Some developers played down the selloff.

“In this region we know things start quickly and end quickly, and we overcome this because the fundamentals across the GCC (Gulf Cooperation Council) nations are strong,” said Ziad El Chaar, the CEO of Dar Global, the luxury developer behind a string of Trump-branded projects across the Gulf.

“Nothing is on hold … everything is on track,” he said.

Others said the fallout was already visible.

A senior real-estate banker told Reuters his firm had this week shelved a planned UAE property capital raising.

“Investors are not thinking at this stage of investing in the region,” he said, adding that the risk premium for UAE property had become “much higher”.

International lenders, he added, would face pressure to scale back new loans, potentially forcing asset sales if the conflict drags on.

Turbocharged rally

Dubai’s skyline has been transformed over two decades by staggering construction ambition.

Palm Jumeirah, once a radical land-reclamation experiment, is now an established luxury enclave; Palm Jebel Ali, a second, larger palm-shaped development, is rising from the Gulf with cranes tracing its outline.

Abu Dhabi has also been reshaping its coast through a quieter but equally determined building push.

The ⁠real-estate rally accelerated after COVID-19, as the UAE’s tax-free regime, liberalised visas and economic reforms attracted wealthy migrants.

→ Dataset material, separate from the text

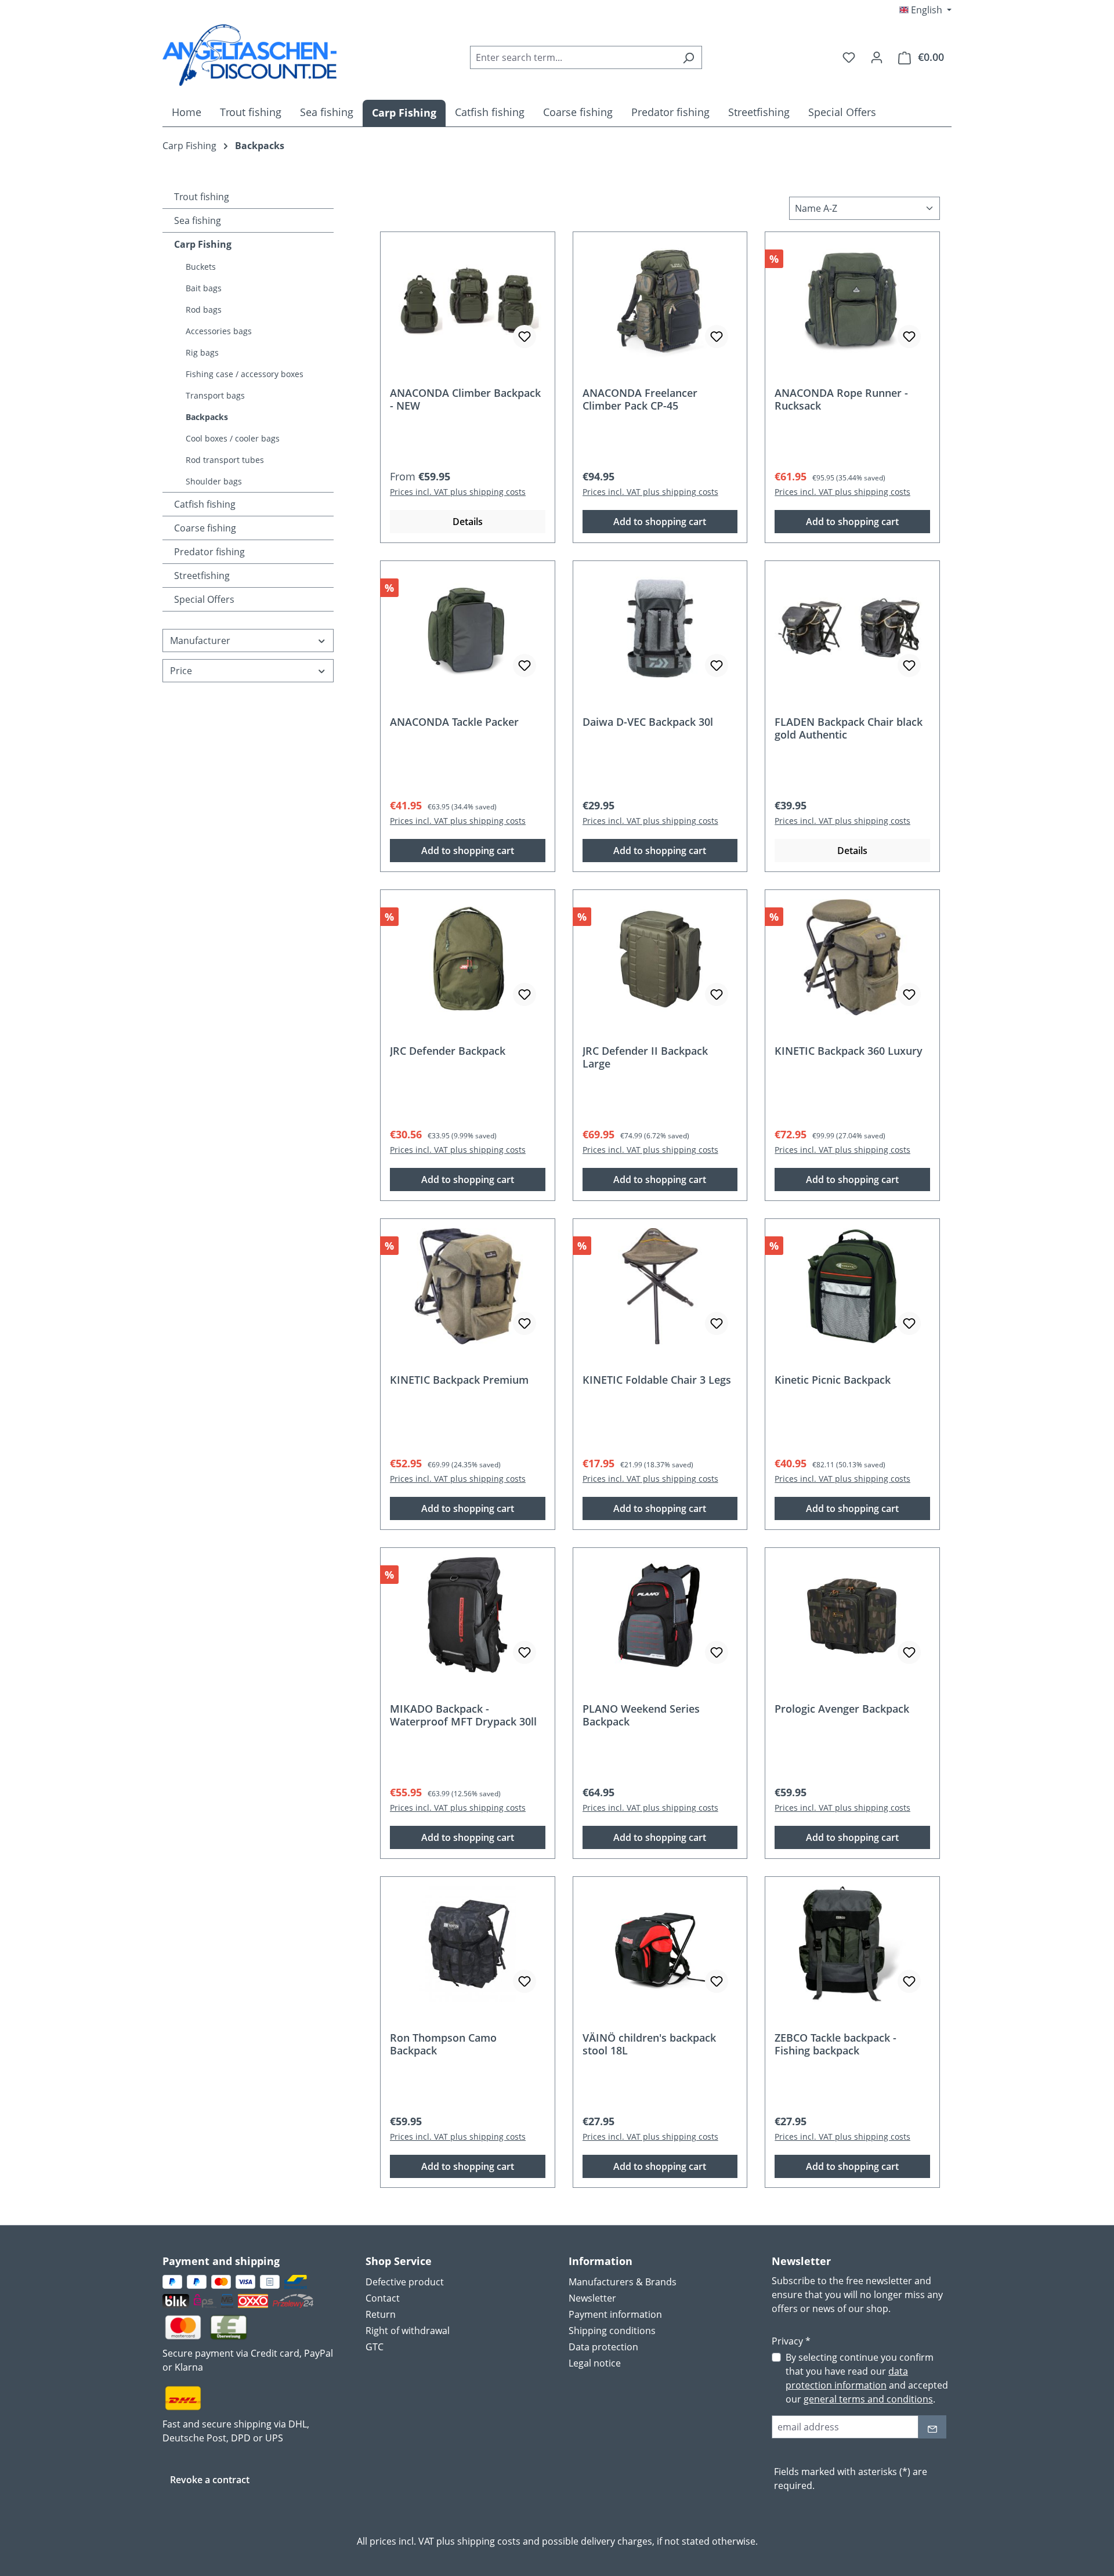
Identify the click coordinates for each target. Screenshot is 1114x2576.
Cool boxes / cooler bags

Russians fleeing the Ukraine war, billionaires, family offices and hedge funds poured money into property, drawn by zero income tax and a business climate aiming to rival global financial hubs.

By 2025, the UAE’s population surpassed 11 million, with expatriates making up nearly 90% of residents, one of the highest such proportions on Earth, according to official data.

Dubai real estate prices jumped 60% between 2022 and the first quarter of 2025, according to Fitch.

Growth continued late last year, with residential prices up nearly 13% year-on-year in the fourth quarter, ⁠according to property consultants CBRE.

Abu Dhabi residential prices rose almost 32% over the same period.

“The real effect on real estate should be measured on the level of demand once the conflict halts. That is where the true impact will be felt,” said Mohammed Ali Yasin, the chief executive of Ghaf Benefits, a Lunate company in Abu Dhabi.

He noted that listed developer stocks fell in line with the broader 5% market ⁠drop on Wednesday.

Foreign demand

Even before the US–Israeli strikes on Iran, analysts were warning about supply running ahead of population growth.

JPMorgan said last week that Dubai’s demographic expansion was unlikely to absorb the 300,000–400,000 new units expected by 2028.

“Foreign interest in purchasing property following the conflict will be critical,” Abu Dhabi Commercial Bank economists said in a note on Wednesday.

Expatriates ⁠and non-resident buyers are a crucial demand pillar, they added, with new supply expected to rise from the second half of this year and remain high through the next two.

The strikes hit just as that supply wave was gathering pace.

“Real estate investment typically relies on stability, visibility and sustained investor confidence, all of which tend to weaken during prolonged geopolitical uncertainty,” said Ryan Lemand, co-founder and CEO of Neovision Wealth Management in Abu Dhabi.